Bats can live for decades, generally have just one pup a year and form colonies. As a result, the accidental or deliberate eradication of a big maternity roost can set a species back for years. Bats are probably reviving in Britain because environmental laws have made such shocks rare. They seem to resist white-nose syndrome, caused by a fungus, better than American bats.
They have long been associated with magic, especially the dodgy kind. In 'Macbeth', the witches chuck bat fur into their stew. In Bram Stoker's novel, Dracula turns into a bat. The Victorian fascination with vampire bats (which live in Latin America) did not help.

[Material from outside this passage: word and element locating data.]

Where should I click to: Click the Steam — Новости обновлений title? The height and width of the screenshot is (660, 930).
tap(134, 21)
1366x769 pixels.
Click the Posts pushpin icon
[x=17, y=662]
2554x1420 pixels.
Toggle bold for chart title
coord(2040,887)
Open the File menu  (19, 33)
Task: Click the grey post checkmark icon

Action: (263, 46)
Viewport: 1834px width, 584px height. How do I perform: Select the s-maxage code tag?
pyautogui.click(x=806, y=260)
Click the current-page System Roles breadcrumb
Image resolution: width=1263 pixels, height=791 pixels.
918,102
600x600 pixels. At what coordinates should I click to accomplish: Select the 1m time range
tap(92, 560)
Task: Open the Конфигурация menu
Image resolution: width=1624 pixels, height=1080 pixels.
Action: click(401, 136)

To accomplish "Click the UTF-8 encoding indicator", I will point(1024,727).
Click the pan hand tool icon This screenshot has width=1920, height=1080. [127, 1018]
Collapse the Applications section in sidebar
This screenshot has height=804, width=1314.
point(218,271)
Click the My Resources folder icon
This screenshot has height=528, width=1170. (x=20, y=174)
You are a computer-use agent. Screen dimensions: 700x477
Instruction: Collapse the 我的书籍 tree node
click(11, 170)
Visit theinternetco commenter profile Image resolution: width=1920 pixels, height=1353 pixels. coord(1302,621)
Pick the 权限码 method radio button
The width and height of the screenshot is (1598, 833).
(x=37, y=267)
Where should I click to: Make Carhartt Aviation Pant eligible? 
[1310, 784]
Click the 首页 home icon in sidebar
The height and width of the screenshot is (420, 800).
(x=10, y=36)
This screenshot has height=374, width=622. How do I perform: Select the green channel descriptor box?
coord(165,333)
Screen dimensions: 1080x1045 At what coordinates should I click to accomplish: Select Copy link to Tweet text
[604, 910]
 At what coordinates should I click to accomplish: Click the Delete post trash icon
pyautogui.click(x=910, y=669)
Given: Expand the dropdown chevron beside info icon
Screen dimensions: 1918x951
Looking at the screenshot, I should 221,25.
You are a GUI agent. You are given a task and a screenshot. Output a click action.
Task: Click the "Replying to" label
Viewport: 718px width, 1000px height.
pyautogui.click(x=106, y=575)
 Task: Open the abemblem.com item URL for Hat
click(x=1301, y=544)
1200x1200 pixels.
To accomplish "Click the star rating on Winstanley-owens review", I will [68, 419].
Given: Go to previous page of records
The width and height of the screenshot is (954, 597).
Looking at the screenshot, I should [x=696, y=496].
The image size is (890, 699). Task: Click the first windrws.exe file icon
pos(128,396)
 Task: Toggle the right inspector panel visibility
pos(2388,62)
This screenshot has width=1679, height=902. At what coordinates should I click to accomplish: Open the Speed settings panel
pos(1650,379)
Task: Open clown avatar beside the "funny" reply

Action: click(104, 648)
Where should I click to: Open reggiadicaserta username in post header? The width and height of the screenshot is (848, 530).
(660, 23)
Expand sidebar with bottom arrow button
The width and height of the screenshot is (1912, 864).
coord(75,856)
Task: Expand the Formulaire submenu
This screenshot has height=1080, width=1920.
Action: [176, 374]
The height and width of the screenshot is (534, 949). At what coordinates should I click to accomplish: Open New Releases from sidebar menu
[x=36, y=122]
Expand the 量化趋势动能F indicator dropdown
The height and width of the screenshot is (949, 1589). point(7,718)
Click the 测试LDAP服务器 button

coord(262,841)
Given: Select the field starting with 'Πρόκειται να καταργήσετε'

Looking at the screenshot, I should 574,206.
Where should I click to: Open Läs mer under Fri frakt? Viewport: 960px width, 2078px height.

But bats would probably have disturbed anyway. As birdlike creatures that lack feathers, they strike some as untidy and unnatural.
These days bats have the magical power of blocking housing and infrastructure, or raising its cost. Norfolk County Council is struggling to build a major road near Norwich because of a colony of rare barbastelle bats. Nearby, in Thetford, people who oppose the redevelopment of a council estate have installed dozens of bat boxes, hoping to entice some of the protected creatures. Notoriously, a 'bat protection structure' is being built over the new hs2 railway line in Buckinghamshire at a cost of over £100m ($135m).
For a government eager for growth, this is unacceptable. The chancellor, Rachel Reeves, has urged builders to 'stop worrying about the bats and the newts'. A planning bill that is working its way through Parliament will weaken legal protections for bats and other creatures. Developers should find it easier to demolish habitat in one place, provided they pay into a fund that enhances it somewhere else.
The Bat Conservation Trust argues that the bill creates a 'licence to kill'. But the charity, and other wildlife outfits that oppose the legislation, have a problem. Although bats currently enjoy powerful legal protections, they have few close friends. The bct has 5,410 members, though other people belong to local bat groups. The Royal Society for the Protection of Birds has almost 1.2m. Ms Reeves would not dare to speak casually of cuckoos or curlews.
Public attitudes to bats have warmed over the years, though not to the point of adoration. A Greek study of attitudes to 12 species found that western barbastelle bats came dead last for attractiveness, below black vultures and fire-bellied toads. A study of Americans put bats roughly level with sharks. Cute in real life, bats can appear diabolical in photographs, making them the opposite of human supermodels.
Technology could make them more popular. Bat detectors are becoming cheaper and better. They tell people what kind of bats are around them, and can turn their inaudible sound waves into pretty patterns on a screen. From there, it is a short step to recognising a few species by sight. Noctules rise early and fly high and straight; pipistrelles flit at tree height; Daubenton's bats fly low and skilfully over water, plucking insects off the surface with their feet. The better you know something, the more you worry about it.